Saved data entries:
════

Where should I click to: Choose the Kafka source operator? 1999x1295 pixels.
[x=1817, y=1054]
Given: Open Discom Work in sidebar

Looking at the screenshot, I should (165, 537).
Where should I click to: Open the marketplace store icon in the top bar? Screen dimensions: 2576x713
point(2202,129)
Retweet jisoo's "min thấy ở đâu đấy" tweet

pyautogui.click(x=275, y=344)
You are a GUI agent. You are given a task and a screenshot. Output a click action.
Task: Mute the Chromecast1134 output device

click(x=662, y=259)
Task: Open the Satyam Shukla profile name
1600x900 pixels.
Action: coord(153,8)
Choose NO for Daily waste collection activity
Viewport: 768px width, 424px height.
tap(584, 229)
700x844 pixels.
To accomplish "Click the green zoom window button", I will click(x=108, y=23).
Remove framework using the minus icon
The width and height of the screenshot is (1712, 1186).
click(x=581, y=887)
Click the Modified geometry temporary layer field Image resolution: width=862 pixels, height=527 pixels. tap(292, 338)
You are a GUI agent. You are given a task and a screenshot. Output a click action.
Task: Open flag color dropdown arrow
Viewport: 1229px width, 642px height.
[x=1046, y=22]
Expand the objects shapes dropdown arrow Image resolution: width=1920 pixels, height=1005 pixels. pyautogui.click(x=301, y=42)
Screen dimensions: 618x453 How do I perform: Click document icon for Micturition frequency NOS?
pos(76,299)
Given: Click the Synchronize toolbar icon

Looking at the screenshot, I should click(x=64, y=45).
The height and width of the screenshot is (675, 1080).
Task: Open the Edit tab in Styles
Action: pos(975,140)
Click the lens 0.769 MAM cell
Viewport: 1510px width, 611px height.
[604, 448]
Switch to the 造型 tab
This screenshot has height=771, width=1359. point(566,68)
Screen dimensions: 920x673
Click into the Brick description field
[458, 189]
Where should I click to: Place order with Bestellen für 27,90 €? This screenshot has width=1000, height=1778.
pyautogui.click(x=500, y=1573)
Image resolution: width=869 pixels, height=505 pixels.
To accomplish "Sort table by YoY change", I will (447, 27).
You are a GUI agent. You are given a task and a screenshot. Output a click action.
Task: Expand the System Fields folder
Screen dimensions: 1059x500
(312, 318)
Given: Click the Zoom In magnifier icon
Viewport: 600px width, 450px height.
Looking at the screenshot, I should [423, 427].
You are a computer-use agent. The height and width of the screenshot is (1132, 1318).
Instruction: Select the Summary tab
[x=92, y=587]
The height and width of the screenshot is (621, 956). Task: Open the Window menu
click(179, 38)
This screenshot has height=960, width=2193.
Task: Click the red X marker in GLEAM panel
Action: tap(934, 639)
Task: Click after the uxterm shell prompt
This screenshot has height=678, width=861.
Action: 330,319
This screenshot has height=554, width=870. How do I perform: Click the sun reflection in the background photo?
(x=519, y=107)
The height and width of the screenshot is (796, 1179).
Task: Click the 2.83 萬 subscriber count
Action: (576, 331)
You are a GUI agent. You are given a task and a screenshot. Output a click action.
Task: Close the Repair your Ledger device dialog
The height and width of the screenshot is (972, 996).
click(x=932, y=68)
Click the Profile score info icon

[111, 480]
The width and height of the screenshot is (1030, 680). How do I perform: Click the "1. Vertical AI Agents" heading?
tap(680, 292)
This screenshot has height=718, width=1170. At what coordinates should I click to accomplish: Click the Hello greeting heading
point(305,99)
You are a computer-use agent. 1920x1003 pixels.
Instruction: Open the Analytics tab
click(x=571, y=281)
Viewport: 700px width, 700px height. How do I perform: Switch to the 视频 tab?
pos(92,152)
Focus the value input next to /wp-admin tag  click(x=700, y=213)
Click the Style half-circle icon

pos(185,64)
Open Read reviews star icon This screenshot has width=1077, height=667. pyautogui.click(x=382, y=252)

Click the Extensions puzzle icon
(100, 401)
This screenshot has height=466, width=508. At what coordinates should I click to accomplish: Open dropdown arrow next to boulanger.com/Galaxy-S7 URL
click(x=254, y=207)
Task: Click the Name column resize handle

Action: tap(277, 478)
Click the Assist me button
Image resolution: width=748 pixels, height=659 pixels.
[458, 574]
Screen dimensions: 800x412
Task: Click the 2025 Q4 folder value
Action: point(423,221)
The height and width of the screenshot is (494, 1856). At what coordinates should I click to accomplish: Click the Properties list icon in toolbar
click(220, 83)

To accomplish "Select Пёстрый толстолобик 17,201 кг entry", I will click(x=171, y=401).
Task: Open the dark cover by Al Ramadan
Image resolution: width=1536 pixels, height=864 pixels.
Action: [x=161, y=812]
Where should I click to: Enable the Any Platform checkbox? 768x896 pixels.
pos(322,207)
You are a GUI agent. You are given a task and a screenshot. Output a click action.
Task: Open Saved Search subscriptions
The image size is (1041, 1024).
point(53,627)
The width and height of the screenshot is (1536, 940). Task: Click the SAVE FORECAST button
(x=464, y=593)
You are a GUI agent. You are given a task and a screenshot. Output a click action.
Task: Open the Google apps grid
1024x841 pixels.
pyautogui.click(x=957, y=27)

════

GOAL OF THE EXERCISE:
Every record must appear in the answer exactly as written.

FINISHED EXERCISE:
Where should I click to: Choose the Kafka source operator? 1999x1295 pixels.
[x=1817, y=1054]
Given: Open Discom Work in sidebar

Looking at the screenshot, I should (165, 537).
Where should I click to: Open the marketplace store icon in the top bar? Screen dimensions: 2576x713
point(2202,129)
Retweet jisoo's "min thấy ở đâu đấy" tweet

pyautogui.click(x=275, y=344)
You are a GUI agent. You are given a task and a screenshot. Output a click action.
Task: Mute the Chromecast1134 output device

click(x=662, y=259)
Task: Open the Satyam Shukla profile name
1600x900 pixels.
Action: coord(153,8)
Choose NO for Daily waste collection activity
Viewport: 768px width, 424px height.
tap(584, 229)
700x844 pixels.
To accomplish "Click the green zoom window button", I will click(x=108, y=23).
Remove framework using the minus icon
The width and height of the screenshot is (1712, 1186).
click(x=581, y=887)
Click the Modified geometry temporary layer field Image resolution: width=862 pixels, height=527 pixels. tap(292, 338)
You are a GUI agent. You are given a task and a screenshot. Output a click action.
Task: Open flag color dropdown arrow
Viewport: 1229px width, 642px height.
[x=1046, y=22]
Expand the objects shapes dropdown arrow Image resolution: width=1920 pixels, height=1005 pixels. pyautogui.click(x=301, y=42)
Screen dimensions: 618x453 How do I perform: Click document icon for Micturition frequency NOS?
pos(76,299)
Given: Click the Synchronize toolbar icon

Looking at the screenshot, I should click(x=64, y=45).
The height and width of the screenshot is (675, 1080).
Task: Open the Edit tab in Styles
Action: pos(975,140)
Click the lens 0.769 MAM cell
Viewport: 1510px width, 611px height.
[604, 448]
Switch to the 造型 tab
This screenshot has height=771, width=1359. point(566,68)
Screen dimensions: 920x673
Click into the Brick description field
[458, 189]
Where should I click to: Place order with Bestellen für 27,90 €? This screenshot has width=1000, height=1778.
pyautogui.click(x=500, y=1573)
Image resolution: width=869 pixels, height=505 pixels.
To accomplish "Sort table by YoY change", I will (447, 27).
You are a GUI agent. You are given a task and a screenshot. Output a click action.
Task: Expand the System Fields folder
Screen dimensions: 1059x500
(312, 318)
Given: Click the Zoom In magnifier icon
Viewport: 600px width, 450px height.
Looking at the screenshot, I should [423, 427].
You are a computer-use agent. The height and width of the screenshot is (1132, 1318).
Instruction: Select the Summary tab
[x=92, y=587]
The height and width of the screenshot is (621, 956). Task: Open the Window menu
click(179, 38)
This screenshot has height=960, width=2193.
Task: Click the red X marker in GLEAM panel
Action: tap(934, 639)
Task: Click after the uxterm shell prompt
This screenshot has height=678, width=861.
Action: 330,319
This screenshot has height=554, width=870. How do I perform: Click the sun reflection in the background photo?
(x=519, y=107)
The height and width of the screenshot is (796, 1179).
Task: Click the 2.83 萬 subscriber count
Action: (576, 331)
You are a GUI agent. You are given a task and a screenshot. Output a click action.
Task: Close the Repair your Ledger device dialog
The height and width of the screenshot is (972, 996).
click(x=932, y=68)
Click the Profile score info icon

[111, 480]
The width and height of the screenshot is (1030, 680). How do I perform: Click the "1. Vertical AI Agents" heading?
tap(680, 292)
This screenshot has height=718, width=1170. At what coordinates should I click to accomplish: Click the Hello greeting heading
point(305,99)
You are a computer-use agent. 1920x1003 pixels.
Instruction: Open the Analytics tab
click(x=571, y=281)
Viewport: 700px width, 700px height. How do I perform: Switch to the 视频 tab?
pos(92,152)
Focus the value input next to /wp-admin tag  click(x=700, y=213)
Click the Style half-circle icon

pos(185,64)
Open Read reviews star icon This screenshot has width=1077, height=667. pyautogui.click(x=382, y=252)

Click the Extensions puzzle icon
(100, 401)
This screenshot has height=466, width=508. At what coordinates should I click to accomplish: Open dropdown arrow next to boulanger.com/Galaxy-S7 URL
click(x=254, y=207)
Task: Click the Name column resize handle

Action: tap(277, 478)
Click the Assist me button
Image resolution: width=748 pixels, height=659 pixels.
[458, 574]
Screen dimensions: 800x412
Task: Click the 2025 Q4 folder value
Action: point(423,221)
The height and width of the screenshot is (494, 1856). At what coordinates should I click to accomplish: Click the Properties list icon in toolbar
click(220, 83)

To accomplish "Select Пёстрый толстолобик 17,201 кг entry", I will click(x=171, y=401).
Task: Open the dark cover by Al Ramadan
Image resolution: width=1536 pixels, height=864 pixels.
Action: [x=161, y=812]
Where should I click to: Enable the Any Platform checkbox? 768x896 pixels.
pos(322,207)
You are a GUI agent. You are given a task and a screenshot. Output a click action.
Task: Open Saved Search subscriptions
The image size is (1041, 1024).
point(53,627)
The width and height of the screenshot is (1536, 940). Task: Click the SAVE FORECAST button
(x=464, y=593)
You are a GUI agent. You are given a task and a screenshot. Output a click action.
Task: Open the Google apps grid
1024x841 pixels.
pyautogui.click(x=957, y=27)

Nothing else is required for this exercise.